--- start Material provided ---

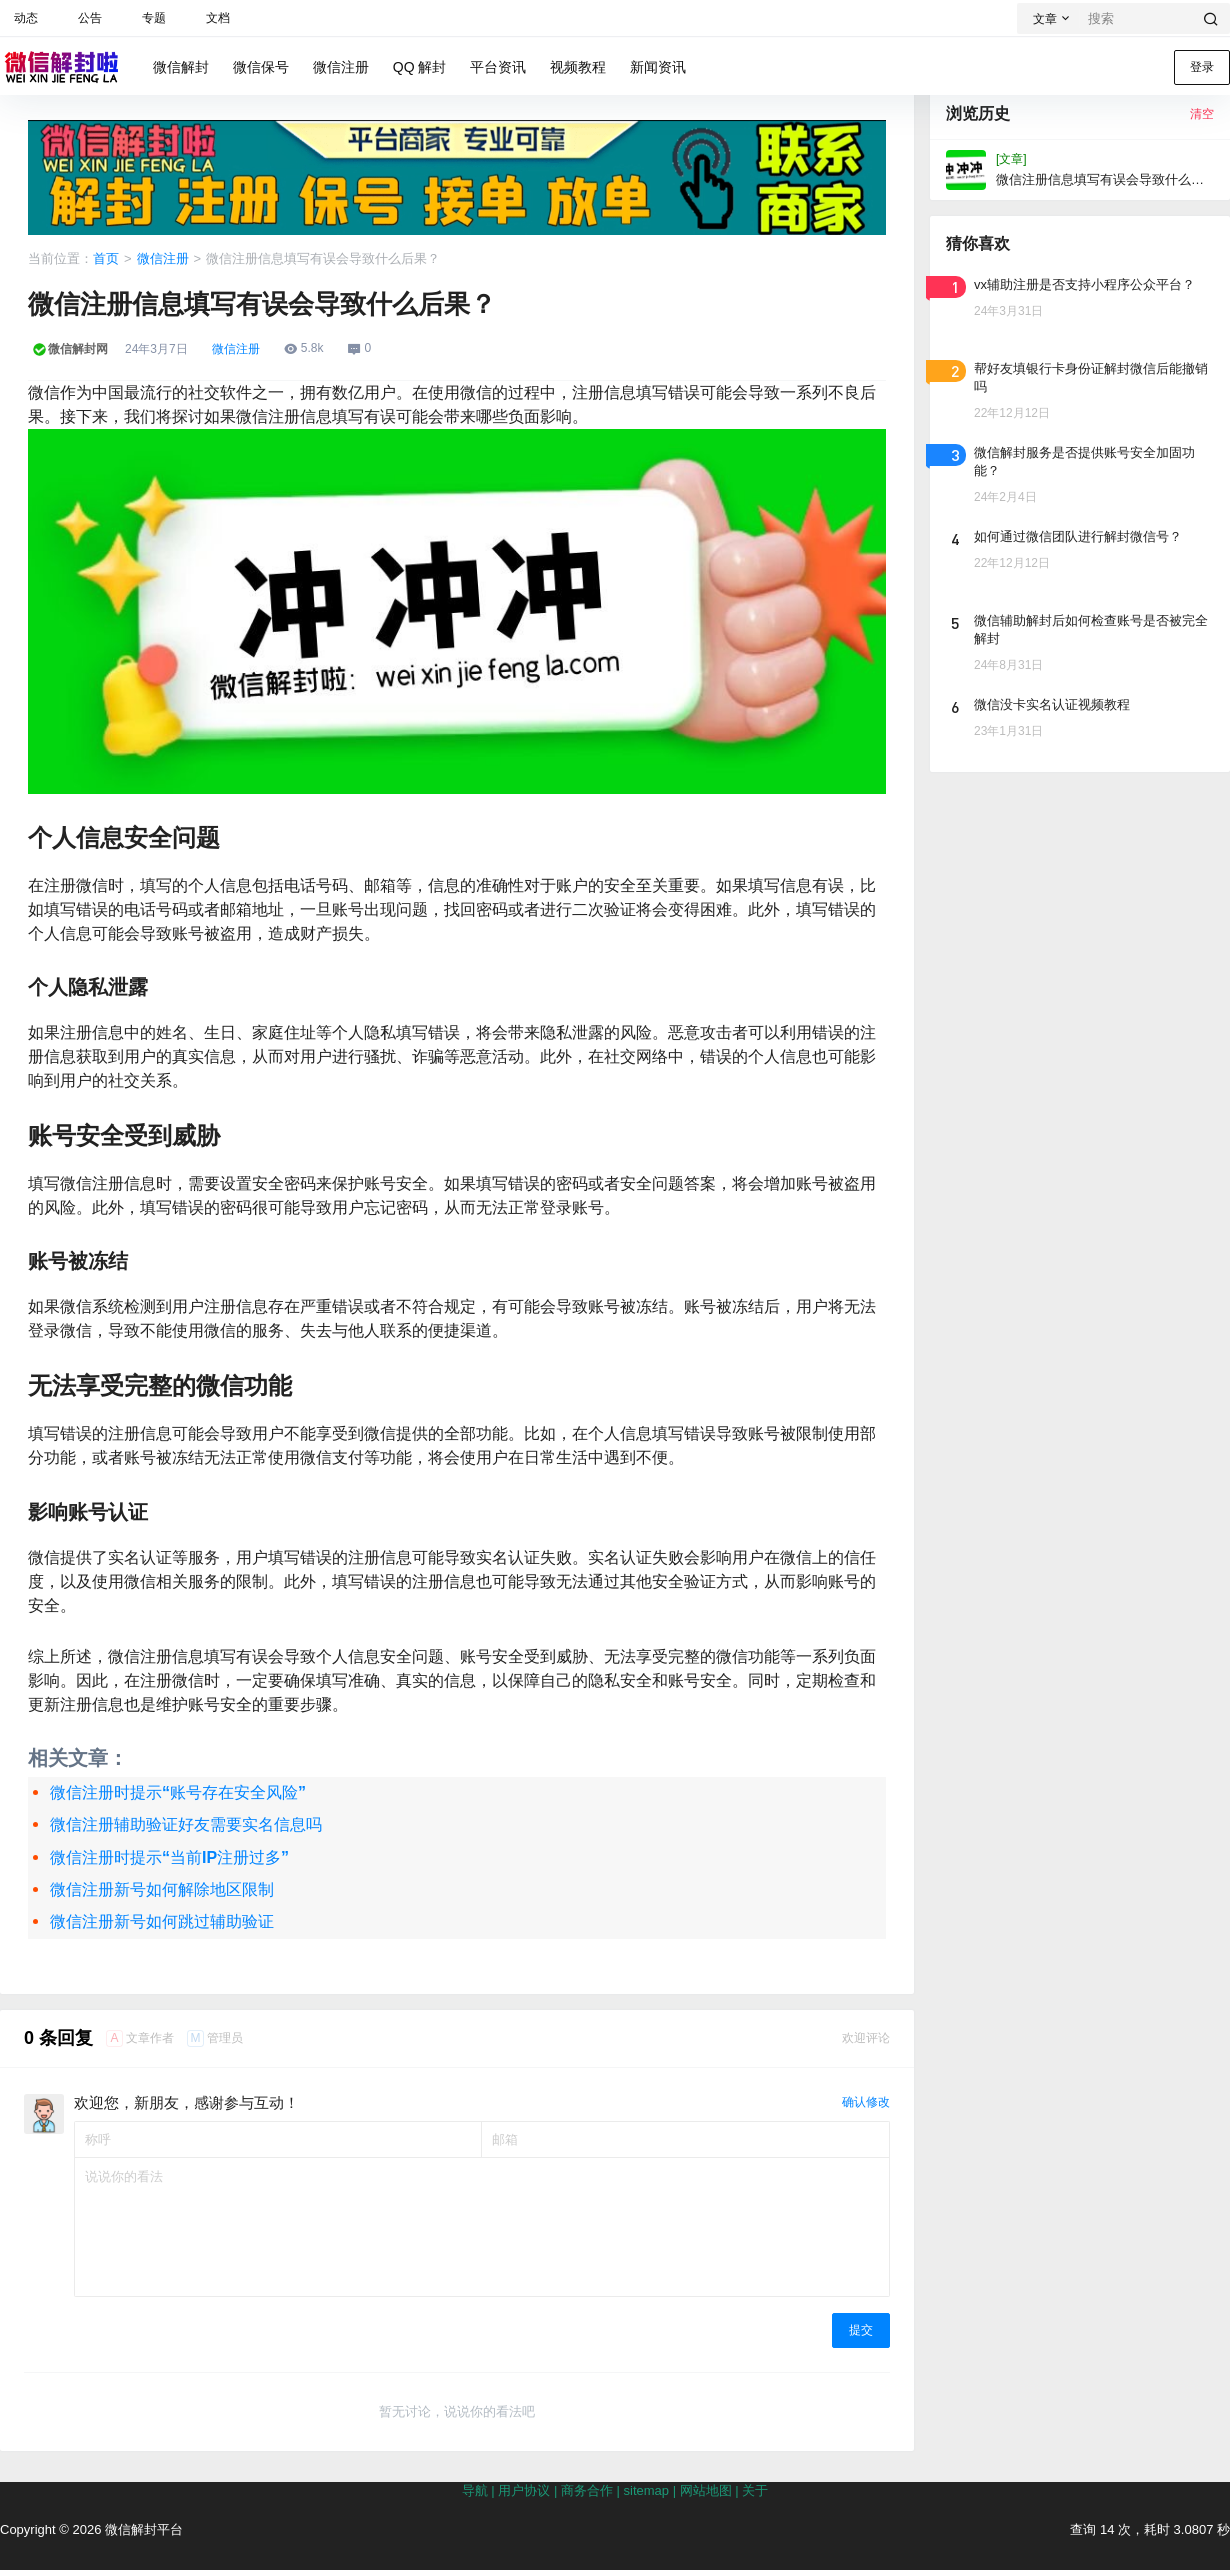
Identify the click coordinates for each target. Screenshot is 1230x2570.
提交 (861, 2330)
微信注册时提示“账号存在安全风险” (178, 1792)
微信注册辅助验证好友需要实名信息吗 (186, 1824)
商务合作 (587, 2490)
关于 (755, 2490)
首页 (106, 258)
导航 (475, 2490)
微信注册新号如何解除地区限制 (162, 1889)
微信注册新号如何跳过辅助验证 (162, 1921)
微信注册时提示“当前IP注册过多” (169, 1857)
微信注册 (163, 258)
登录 (1202, 67)
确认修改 (866, 2102)
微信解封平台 (142, 2529)
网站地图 (706, 2490)
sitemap (647, 2490)
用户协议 (524, 2490)
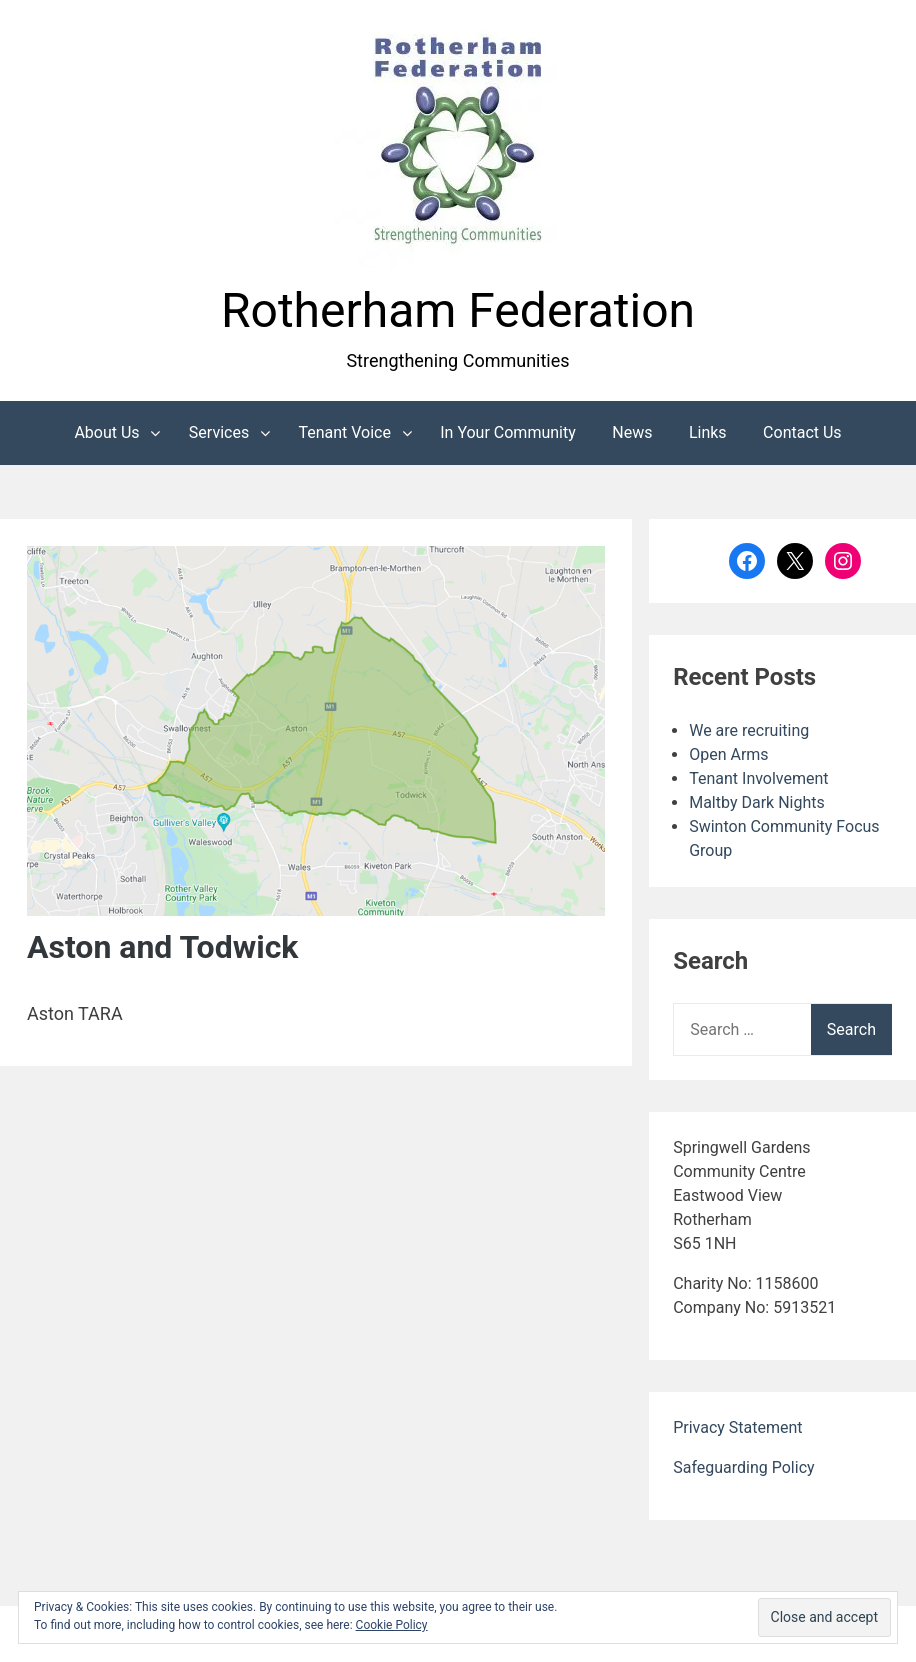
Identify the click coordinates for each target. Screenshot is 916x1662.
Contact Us (802, 432)
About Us (106, 432)
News (632, 432)
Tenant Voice (344, 432)
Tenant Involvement (758, 778)
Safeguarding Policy (743, 1467)
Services (219, 432)
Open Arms (728, 754)
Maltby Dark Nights (757, 802)
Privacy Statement (737, 1427)
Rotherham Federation (458, 310)
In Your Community (508, 432)
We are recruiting (749, 730)
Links (708, 432)
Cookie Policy (392, 1625)
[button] (458, 143)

--- end Material provided ---

### What is needed:
Could you write out the lines again, from the line with "Tenant Voice (344, 432)" through the last line above, both included, multiplying every coordinate in the answers by 1.55 and rounding to whole numbers, with halves going up? Keep the request text of each line unchanged.

### Task solution:
Tenant Voice (533, 670)
Tenant Involvement (1175, 1206)
Safeguarding Policy (1152, 2274)
Services (339, 670)
Open Arms (1128, 1169)
Maltby Dark Nights (1173, 1243)
Privacy Statement (1142, 2212)
Rotherham Federation (710, 481)
In Your Community (787, 670)
We are recruiting (1161, 1132)
Links (1097, 670)
Cookie Policy (608, 2519)
[button] (710, 222)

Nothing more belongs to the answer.